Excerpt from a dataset

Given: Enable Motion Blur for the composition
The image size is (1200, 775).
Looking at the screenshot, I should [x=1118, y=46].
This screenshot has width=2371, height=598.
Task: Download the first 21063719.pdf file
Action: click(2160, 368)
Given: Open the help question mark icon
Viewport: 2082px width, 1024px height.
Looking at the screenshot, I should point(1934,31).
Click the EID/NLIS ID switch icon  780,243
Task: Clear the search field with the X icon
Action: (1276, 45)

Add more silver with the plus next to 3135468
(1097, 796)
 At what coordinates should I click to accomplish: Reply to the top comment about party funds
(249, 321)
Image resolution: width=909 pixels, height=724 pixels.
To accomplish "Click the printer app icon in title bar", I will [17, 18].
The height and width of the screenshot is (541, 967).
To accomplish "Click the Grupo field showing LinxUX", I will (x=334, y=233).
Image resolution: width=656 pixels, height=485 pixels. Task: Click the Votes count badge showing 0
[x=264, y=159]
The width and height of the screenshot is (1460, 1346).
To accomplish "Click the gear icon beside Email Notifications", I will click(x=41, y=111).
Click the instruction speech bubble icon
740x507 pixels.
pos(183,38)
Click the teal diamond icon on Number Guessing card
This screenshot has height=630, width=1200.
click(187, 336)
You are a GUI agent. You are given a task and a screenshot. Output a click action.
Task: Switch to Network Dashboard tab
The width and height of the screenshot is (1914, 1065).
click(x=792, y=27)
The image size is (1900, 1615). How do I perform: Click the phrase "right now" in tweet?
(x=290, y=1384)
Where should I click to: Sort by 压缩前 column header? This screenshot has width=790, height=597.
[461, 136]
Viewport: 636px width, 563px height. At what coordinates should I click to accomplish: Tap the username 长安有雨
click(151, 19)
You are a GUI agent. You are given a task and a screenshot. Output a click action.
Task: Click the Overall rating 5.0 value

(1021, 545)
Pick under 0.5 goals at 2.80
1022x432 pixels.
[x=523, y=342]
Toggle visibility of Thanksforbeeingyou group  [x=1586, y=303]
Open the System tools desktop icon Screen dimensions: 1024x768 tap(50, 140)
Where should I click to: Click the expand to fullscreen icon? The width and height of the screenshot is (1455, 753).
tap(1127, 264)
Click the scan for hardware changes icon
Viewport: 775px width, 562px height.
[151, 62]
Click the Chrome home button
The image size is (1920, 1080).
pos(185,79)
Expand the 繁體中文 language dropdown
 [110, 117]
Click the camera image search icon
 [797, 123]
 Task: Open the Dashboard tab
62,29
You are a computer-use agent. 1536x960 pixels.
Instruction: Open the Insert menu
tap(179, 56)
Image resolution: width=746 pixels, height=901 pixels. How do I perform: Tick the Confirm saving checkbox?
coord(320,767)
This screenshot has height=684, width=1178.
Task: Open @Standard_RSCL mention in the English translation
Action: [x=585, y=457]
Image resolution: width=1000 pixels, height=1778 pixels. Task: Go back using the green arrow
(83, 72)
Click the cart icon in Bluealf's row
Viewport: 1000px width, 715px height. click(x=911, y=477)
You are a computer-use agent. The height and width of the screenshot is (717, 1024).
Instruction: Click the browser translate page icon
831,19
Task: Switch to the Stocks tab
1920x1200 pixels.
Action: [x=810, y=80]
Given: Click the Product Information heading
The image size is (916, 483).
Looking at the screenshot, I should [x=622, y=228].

**Task directions**.
Copy the stretch of the records from the beginning through the line containing "click(187, 336)", reproducing each line without any change.

**Solution to this exercise**.
Given: Enable Motion Blur for the composition
The image size is (1200, 775).
Looking at the screenshot, I should [x=1118, y=46].
This screenshot has width=2371, height=598.
Task: Download the first 21063719.pdf file
Action: click(2160, 368)
Given: Open the help question mark icon
Viewport: 2082px width, 1024px height.
Looking at the screenshot, I should point(1934,31).
Click the EID/NLIS ID switch icon  780,243
Task: Clear the search field with the X icon
Action: (1276, 45)

Add more silver with the plus next to 3135468
(1097, 796)
 At what coordinates should I click to accomplish: Reply to the top comment about party funds
(249, 321)
Image resolution: width=909 pixels, height=724 pixels.
To accomplish "Click the printer app icon in title bar", I will [17, 18].
The height and width of the screenshot is (541, 967).
To accomplish "Click the Grupo field showing LinxUX", I will (x=334, y=233).
Image resolution: width=656 pixels, height=485 pixels. Task: Click the Votes count badge showing 0
[x=264, y=159]
The width and height of the screenshot is (1460, 1346).
To accomplish "Click the gear icon beside Email Notifications", I will click(x=41, y=111).
Click the instruction speech bubble icon
740x507 pixels.
pos(183,38)
Click the teal diamond icon on Number Guessing card
This screenshot has height=630, width=1200.
click(187, 336)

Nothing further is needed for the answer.